Lord Nil kicks off things by explaining in a filmed voiceover that following a water-tank trick twelve years ago that went awry, landing him in a hospital and suffering from PTSD, “That was the day I became Lord Nil. The first of the forgotten. The Lord of nothing. Just a man who turned pain into strength. Why? To chase an insane dream. I face fear, night after night, because if I can face it, maybe you will too.”

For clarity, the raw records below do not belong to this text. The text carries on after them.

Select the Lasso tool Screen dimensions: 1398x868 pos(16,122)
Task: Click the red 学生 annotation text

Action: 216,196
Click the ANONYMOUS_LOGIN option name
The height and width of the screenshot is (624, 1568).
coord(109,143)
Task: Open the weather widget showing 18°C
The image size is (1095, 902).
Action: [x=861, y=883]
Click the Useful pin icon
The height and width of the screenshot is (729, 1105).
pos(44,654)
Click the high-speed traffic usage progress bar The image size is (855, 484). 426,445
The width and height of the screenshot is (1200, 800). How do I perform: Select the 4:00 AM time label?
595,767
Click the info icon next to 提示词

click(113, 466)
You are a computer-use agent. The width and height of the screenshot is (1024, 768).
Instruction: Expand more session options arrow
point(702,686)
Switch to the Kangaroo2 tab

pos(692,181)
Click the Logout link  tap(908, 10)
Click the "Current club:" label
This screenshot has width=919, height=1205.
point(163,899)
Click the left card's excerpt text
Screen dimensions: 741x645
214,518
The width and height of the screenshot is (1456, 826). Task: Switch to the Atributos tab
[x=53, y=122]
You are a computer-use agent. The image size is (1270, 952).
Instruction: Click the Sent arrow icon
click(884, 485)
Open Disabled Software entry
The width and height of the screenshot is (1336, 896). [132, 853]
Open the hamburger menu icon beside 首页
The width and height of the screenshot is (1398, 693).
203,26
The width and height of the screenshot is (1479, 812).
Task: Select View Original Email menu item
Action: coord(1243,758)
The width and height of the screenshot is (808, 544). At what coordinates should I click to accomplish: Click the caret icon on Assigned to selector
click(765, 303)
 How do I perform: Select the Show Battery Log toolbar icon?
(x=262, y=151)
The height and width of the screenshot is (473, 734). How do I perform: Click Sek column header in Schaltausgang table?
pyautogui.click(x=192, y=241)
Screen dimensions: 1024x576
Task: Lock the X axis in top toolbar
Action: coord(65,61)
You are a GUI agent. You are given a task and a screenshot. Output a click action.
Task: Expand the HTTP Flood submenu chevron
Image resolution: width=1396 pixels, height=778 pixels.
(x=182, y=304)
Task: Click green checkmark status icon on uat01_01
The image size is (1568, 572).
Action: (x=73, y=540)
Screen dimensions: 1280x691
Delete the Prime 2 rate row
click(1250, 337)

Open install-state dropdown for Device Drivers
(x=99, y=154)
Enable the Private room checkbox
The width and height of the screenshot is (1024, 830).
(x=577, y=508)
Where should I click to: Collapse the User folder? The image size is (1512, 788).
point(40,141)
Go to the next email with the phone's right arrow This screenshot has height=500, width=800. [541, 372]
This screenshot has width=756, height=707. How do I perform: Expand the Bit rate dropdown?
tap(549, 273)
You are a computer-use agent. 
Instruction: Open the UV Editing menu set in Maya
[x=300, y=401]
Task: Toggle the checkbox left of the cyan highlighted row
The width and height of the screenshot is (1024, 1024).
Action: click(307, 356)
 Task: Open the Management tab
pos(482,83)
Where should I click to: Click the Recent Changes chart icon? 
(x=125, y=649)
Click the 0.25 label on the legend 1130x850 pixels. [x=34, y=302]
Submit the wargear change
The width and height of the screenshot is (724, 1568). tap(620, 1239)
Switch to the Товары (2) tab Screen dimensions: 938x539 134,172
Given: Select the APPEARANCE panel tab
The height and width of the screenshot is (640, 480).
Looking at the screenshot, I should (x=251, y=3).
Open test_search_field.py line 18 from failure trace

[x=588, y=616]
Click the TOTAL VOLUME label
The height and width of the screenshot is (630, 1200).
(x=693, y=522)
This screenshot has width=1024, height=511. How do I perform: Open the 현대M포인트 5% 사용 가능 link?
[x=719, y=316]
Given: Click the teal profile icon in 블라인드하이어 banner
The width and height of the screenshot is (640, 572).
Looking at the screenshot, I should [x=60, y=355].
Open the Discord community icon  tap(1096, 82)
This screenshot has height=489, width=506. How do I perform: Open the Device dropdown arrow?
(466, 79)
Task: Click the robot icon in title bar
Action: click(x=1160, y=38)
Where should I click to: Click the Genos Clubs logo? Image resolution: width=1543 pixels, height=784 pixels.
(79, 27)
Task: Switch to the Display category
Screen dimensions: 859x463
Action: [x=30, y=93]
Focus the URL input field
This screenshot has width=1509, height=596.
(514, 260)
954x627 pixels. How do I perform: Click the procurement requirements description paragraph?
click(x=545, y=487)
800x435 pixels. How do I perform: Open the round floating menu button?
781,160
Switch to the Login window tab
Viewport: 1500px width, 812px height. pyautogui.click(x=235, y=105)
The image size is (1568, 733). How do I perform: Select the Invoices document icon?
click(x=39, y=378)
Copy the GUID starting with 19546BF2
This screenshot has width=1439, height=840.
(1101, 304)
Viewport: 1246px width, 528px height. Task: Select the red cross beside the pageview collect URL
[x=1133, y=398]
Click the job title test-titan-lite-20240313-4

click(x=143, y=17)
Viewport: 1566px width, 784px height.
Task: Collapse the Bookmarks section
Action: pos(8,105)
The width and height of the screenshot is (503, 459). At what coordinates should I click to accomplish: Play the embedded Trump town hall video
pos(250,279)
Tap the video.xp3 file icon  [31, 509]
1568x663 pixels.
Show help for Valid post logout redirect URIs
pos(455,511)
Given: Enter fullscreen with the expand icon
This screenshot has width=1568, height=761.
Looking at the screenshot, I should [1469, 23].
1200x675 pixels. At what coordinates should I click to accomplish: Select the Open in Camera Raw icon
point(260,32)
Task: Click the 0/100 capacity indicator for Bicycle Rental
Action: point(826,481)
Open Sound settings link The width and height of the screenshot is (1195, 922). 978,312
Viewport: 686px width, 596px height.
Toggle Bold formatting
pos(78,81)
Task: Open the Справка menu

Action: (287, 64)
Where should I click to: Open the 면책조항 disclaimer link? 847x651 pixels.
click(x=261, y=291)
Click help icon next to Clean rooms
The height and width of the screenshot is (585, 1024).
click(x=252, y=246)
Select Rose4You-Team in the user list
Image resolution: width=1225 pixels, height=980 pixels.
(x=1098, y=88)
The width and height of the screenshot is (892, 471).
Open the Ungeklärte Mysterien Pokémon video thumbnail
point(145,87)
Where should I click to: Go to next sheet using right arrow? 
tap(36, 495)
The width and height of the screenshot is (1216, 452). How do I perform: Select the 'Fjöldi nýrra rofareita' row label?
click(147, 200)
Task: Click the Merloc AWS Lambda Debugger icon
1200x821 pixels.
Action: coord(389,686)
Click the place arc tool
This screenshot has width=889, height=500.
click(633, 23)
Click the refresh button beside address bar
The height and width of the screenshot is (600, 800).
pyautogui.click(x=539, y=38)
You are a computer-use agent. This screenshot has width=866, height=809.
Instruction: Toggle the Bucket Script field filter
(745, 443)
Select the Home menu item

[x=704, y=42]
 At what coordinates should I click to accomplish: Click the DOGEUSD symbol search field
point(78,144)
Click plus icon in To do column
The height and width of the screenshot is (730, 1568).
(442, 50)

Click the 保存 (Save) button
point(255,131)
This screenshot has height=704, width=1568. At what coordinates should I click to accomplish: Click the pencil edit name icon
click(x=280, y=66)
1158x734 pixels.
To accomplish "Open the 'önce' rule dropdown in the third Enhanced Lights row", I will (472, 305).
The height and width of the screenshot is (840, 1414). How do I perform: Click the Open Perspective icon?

Born in Italy as Simone — his full real name is unknown, and he has done a thorough job of keeping his previous life a secret — Lord Nil made the quarterfinals of the thirteenth season of America’s Got Talent and is now displaying his skills at Stage 42 through August 31. For seventy-five minutes, he battles the four elements — earth, water, fire, and air — via execution machines involving an ax, a circular saw, sizzling bacon, an enclosed maze filled with smoke, a crossbow, and a descending spiked ceiling. Each stunt is linked to one of the seven deadly sins — pride, envy, gluttony, greed, lust, sloth, and wrath — but don’t try too hard to figure out the connection, because most of them are a bit of a stretch.

“Do I scare you? Don’t you recognize me?” Vice purrs at the crowd. “I’m the villain from all your childhood fairy tales, the monster from your nightmares: Call me whatever you wish. Tonight, I am the mirror that reflects all of Lord Nil’s fears back at him.” In between the daring feats, the Lost Souls, consisting of Reba Bartram, Michele Castelli, Christian Hariga, Alina Radu, Derrion Swan, Khy-Felipe Pasamonte Vitug, Kortney Warren, Erika Zilli, Kris Ivy Haynes, and Chance Hoover, slink and slither across the stage, dancing to loud music featuring the Lord of Evil (composer Erik Ventrice) shredding away on electric guitar.

Most of the magic is mediocre, the contraptions can be confusing, and Lord Nil’s celebrations are right out of professional wrestling. There’s not a whole lot of suspense, as evidenced by the less-than-enthusiastic applause after each deed and no unanimous standing ovation at the curtain call. The audience is encouraged to take photos and video; one audience member is chosen to participate in the final caper, which adds a bit of fun to an otherwise silly trick that even Batman might sniff at.

Lord Nil battles the wrath of fire in finale as Vice (Steph Payne) and the Lost Souls watch closely (photo by twi-ny/mdr)

Directed by Alberto Oliva, the dark, splashy production is bumpy and uneven, enlivened with sexy choreography by Stefano Alessandrino, goth costumes by Guiseppe Magistro, flashy lighting by Tudor Micu for the Light Guy and Jamie Roderick, piercing sound by Drew Levy and Kevin Sweetser, and faux-demonic animation and projections by Dan Mitrea for Digital Maverick. Lord Nil himself is a somewhat opaque figure, and there is little chemistry between him and Payne.

You might not call out, “Holy Houdini!” as Robin did at the beginning of the second season of Batman, in the “Shoot a Crooked Arrow” episode, but Lord Nil’s production would not feel out of place on the great vaudeville stages of yore that hosted Houdini and pleased the crowds who could suspend disbelief — and perhaps their better judgment — to enjoy some thrills and chills on a hot summer night.